By RUTH SIEVERS
Television viewers who receive their broadcast stations via satellite will continue to be able to watch television, thanks to the passage of the Intellectual Property and Communications Omnibus Reform Act of 1999.
Just prior to leaving for the holiday season, on Nov. 19, Congress passed the bill (S. 1948) as part of the consolidated appropriations bill (H.R. 3194). President Clinton signed the measure on Nov. 29, and H.R. 3194 is now Public Law 106-113.
Chief among its copyright provisions is the extension of the compulsory license found in section 119 of title 17 (the copyright law), which permits the retransmission of distant television station signals. The license was set to expire on Dec. 31, and without the extension, millions of viewers would have faced a dark holiday for TV viewing. The license is extended for another five years, or until Dec. 31, 2004.

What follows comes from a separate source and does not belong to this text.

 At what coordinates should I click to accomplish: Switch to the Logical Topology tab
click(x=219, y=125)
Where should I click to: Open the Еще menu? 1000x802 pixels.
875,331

In addition, the bill creates a new compulsory license at section 122 of title 17, a royalty-free license for retransmission of local television stations by satellite carriers.
"For the first time, satellite carriers will be able to legally offer what most Americans want -- local television stations," said the Copyright Office's senior attorney for compulsory licenses, Bill Roberts, in describing the provisions of the legislation. Previously, when satellite viewers wanted to watch network television, they had to watch stations broadcast from a distant city.

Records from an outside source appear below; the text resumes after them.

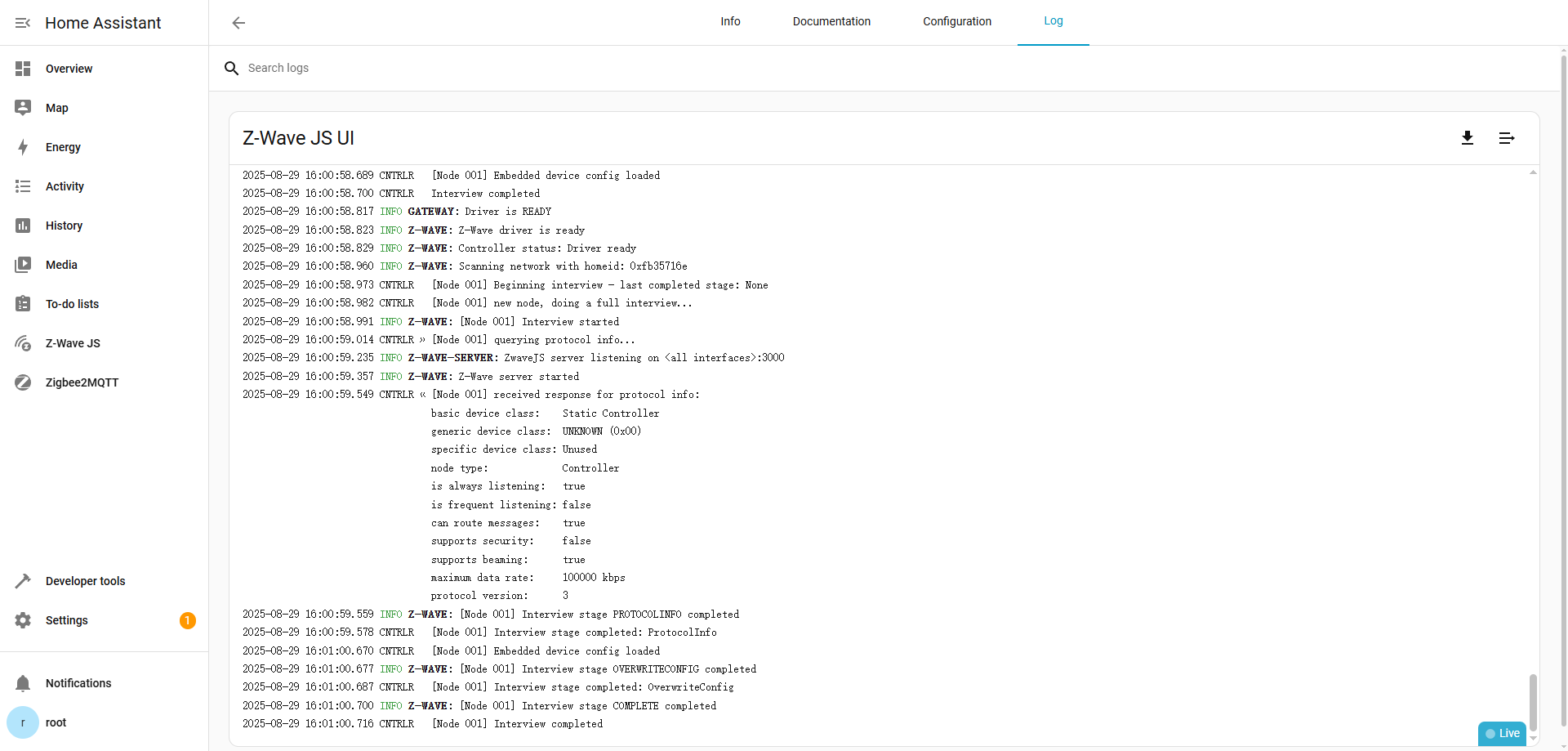1568x751 pixels.
Task: Switch to the Info tab
Action: point(730,21)
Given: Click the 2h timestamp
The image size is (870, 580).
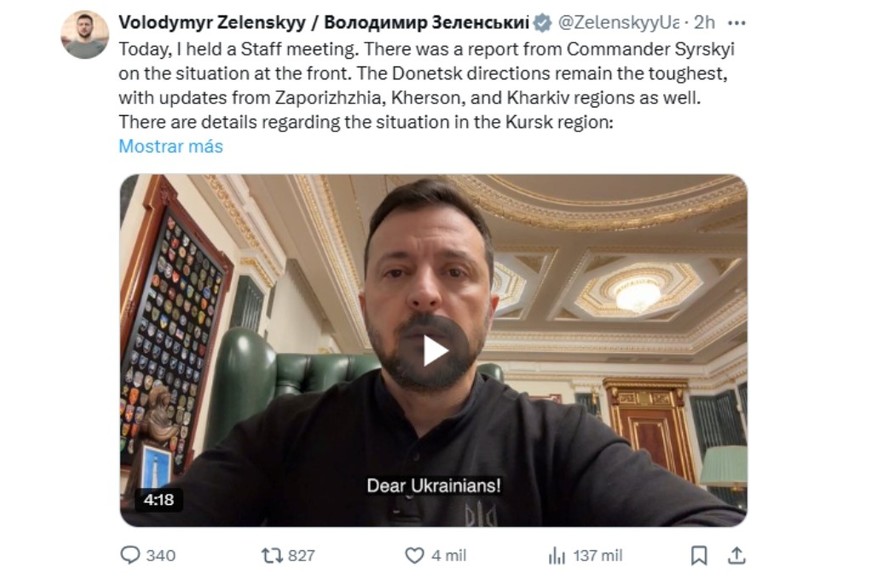Looking at the screenshot, I should click(x=704, y=22).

The new license should make it easier for satellite carriers to compete with cable operators, who have always been able to offer local programming. "Dish Network is already offering the service, and DirecTV is close behind," said Mr. Roberts.

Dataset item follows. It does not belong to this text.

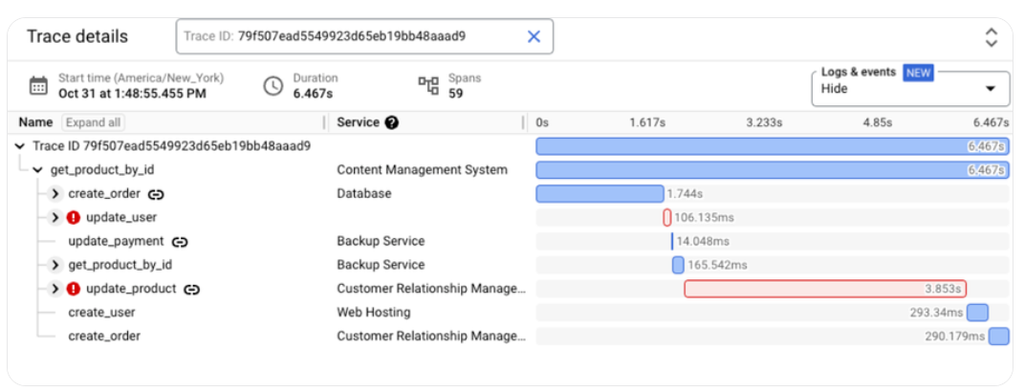Collapse the top-level get_product_by_id span

pyautogui.click(x=37, y=171)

In addition to extending the section 119 license, Congress also reduced the royalty fees that operators have to pay. As a result of a Copyright Arbitration Royalty Panel (CARP) decision two years ago, which was based on legislative mandates, fees were raised. The new legislation reduces the rate per subscriber for superstation rebroadcasts by 30 percent and the rate per subscriber for network rebroadcasts by 45 percent.
Congress also changed the mechanism for determining when a subscriber is eligible to receive distant network stations. Many people who lost their distant programming as a result of recent judicial decisions that found satellite operators in violation of the law may be "grandfathered" to continue to receive those signals. A number of other provisions relating to the satellite license are included in the new act.
The Intellectual Property and Communications Omnibus Reform Act of 1999 also contains a number of technical amendments relating to the Vessel Hull Design Protection Act, which is chapter 13 of title 17. Most important, the sunset provision of chapter 13 was removed, so that chapter 13 is now a permanent part of the law. Among other changes is an expanded definition of a "vessel."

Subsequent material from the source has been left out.